◆ Exercise ◆
Render the records below as a two-column CSV with the header row record_text,answer and one row per record. Enclose each field in double quotes, replace any line breaks with spaces, and omit the pictures.

----------

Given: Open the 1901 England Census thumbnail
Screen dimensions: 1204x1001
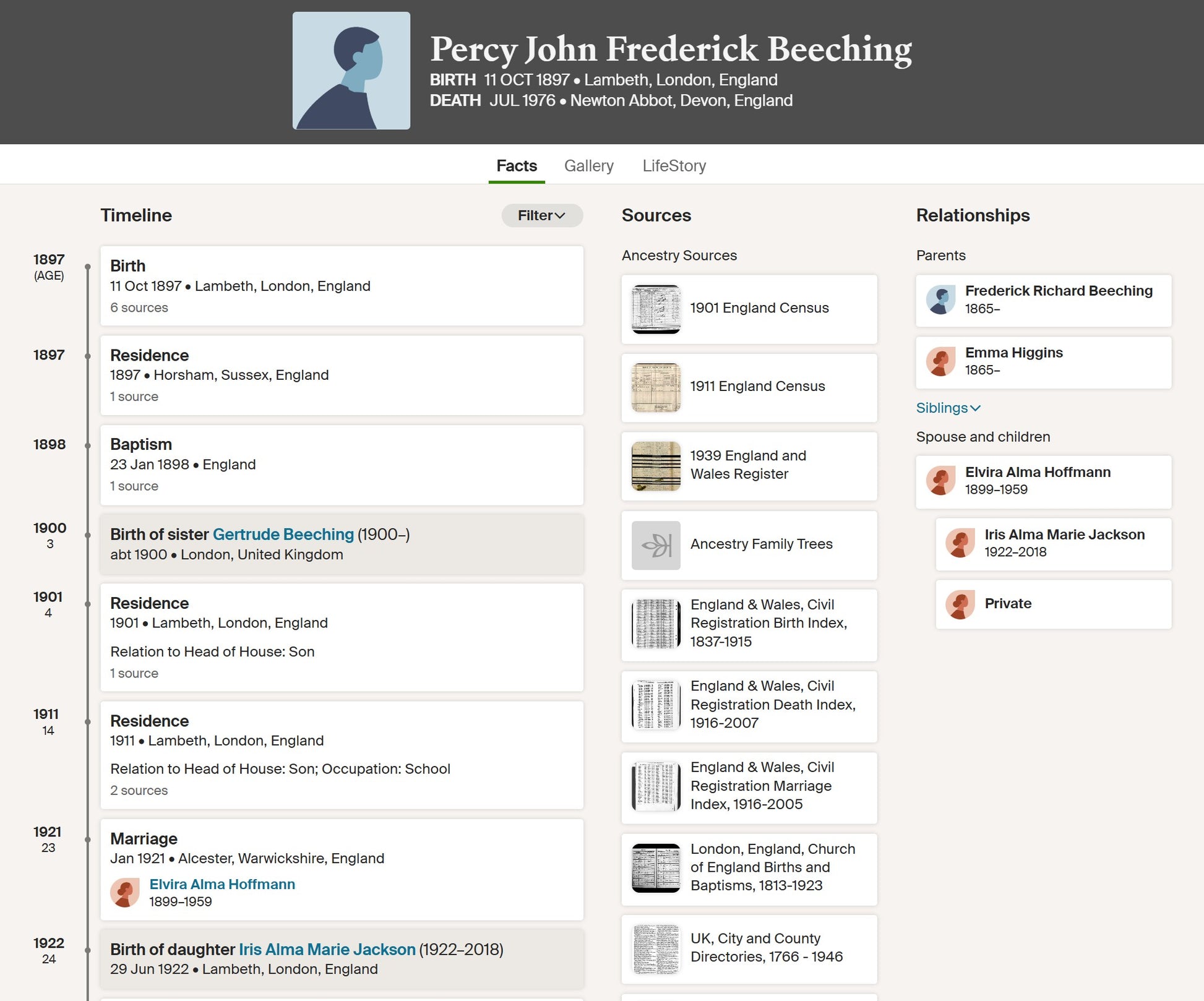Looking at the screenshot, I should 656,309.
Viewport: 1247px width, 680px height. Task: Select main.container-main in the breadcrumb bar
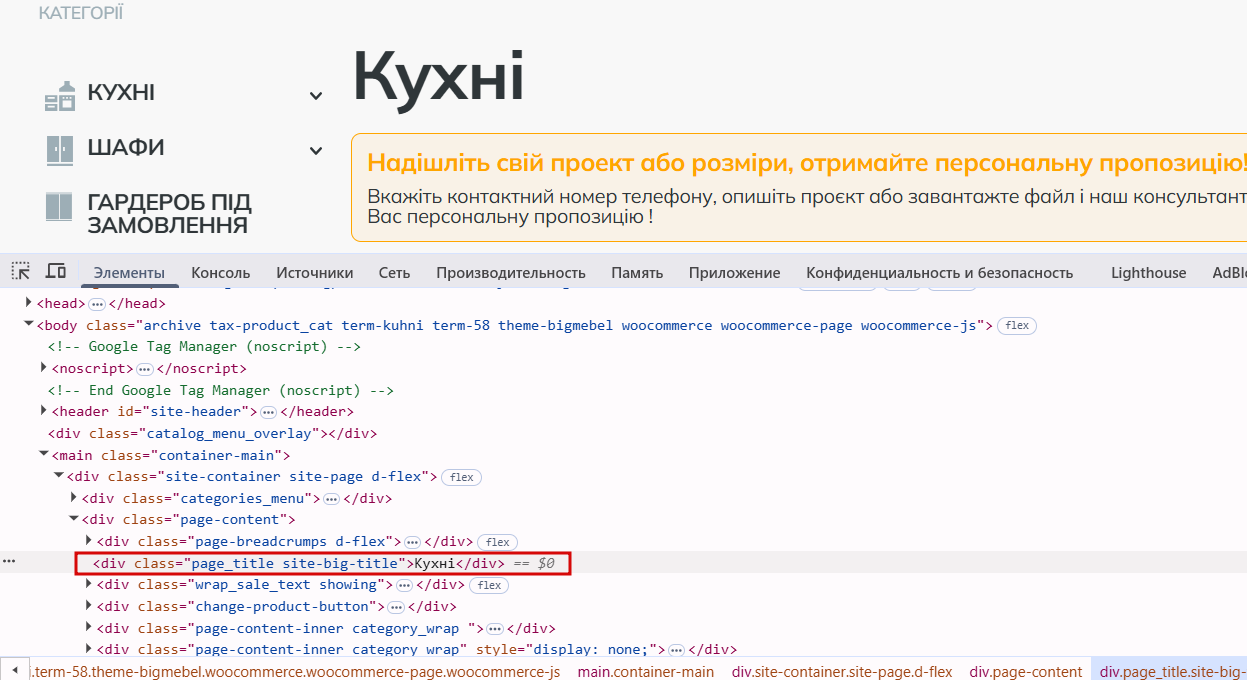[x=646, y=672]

----------

◆ Finished answer ◆
record_text,answer
"Given: Open the 1901 England Census thumbnail Screen dimensions: 1204x1001","Looking at the screenshot, I should 656,309."
"Viewport: 1247px width, 680px height. Task: Select main.container-main in the breadcrumb bar","[x=646, y=672]"